━━ PROVIDED DATA ━━
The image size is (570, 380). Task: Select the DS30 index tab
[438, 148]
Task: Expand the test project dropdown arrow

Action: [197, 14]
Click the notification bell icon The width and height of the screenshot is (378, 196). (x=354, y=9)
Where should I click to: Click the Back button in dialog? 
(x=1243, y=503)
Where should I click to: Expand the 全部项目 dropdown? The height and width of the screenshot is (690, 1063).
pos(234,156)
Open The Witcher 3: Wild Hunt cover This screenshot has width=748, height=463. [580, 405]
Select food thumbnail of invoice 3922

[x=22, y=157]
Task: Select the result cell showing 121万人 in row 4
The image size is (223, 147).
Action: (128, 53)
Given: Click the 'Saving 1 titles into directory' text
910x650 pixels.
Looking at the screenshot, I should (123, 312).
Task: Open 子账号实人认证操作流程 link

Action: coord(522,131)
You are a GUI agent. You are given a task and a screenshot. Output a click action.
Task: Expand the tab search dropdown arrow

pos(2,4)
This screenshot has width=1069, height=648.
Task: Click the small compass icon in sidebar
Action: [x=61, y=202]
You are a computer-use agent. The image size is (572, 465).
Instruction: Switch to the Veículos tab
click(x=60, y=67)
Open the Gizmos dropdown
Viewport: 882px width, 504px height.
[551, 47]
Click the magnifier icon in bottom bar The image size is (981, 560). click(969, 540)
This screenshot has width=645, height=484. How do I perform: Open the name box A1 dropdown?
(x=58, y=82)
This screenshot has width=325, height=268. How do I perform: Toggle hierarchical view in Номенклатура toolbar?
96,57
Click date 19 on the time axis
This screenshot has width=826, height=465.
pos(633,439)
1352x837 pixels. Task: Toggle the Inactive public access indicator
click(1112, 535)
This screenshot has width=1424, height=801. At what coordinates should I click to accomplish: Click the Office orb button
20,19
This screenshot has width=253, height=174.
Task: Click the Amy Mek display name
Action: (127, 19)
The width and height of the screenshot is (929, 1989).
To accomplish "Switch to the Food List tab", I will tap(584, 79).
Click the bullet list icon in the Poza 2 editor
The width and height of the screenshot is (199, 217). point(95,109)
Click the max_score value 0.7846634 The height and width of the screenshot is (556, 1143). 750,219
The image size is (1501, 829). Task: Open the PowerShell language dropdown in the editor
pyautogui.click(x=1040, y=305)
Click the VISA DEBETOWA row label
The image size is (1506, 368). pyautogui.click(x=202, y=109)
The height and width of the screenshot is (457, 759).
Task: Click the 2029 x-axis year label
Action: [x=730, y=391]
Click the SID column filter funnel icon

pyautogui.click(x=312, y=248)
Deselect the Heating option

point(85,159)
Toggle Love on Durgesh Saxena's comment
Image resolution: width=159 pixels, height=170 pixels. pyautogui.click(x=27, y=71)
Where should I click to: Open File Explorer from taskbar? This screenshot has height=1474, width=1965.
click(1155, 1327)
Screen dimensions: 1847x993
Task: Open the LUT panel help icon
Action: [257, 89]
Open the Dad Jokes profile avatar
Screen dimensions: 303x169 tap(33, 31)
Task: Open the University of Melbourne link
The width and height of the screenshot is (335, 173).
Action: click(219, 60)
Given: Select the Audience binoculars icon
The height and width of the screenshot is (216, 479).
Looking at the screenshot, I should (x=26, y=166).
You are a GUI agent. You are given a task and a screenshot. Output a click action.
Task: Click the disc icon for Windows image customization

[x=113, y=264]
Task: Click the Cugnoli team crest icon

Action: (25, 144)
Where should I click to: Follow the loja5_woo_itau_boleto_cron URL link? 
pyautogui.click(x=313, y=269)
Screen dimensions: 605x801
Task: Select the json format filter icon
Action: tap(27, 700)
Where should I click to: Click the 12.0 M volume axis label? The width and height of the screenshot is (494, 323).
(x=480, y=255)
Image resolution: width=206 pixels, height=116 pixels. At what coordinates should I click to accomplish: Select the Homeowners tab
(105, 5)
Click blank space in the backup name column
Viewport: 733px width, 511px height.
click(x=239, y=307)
━━━
▶ _TASK_: Rewrite the stretch of data from the start through the line containing "pos(234,156)", requests included, with every coordinate in the answers scaled by 0.4 and rounded to whole numbers, halves rounded up.

▶ _THE RESULT_:
The image size is (570, 380). Task: Select the DS30 index tab
[175, 59]
Task: Expand the test project dropdown arrow

Action: [79, 6]
Click the notification bell icon The width and height of the screenshot is (378, 196). (x=142, y=4)
Where should I click to: Click the Back button in dialog? 
(x=497, y=201)
Where should I click to: Expand the 全部项目 dropdown? The height and width of the screenshot is (690, 1063).
pos(94,62)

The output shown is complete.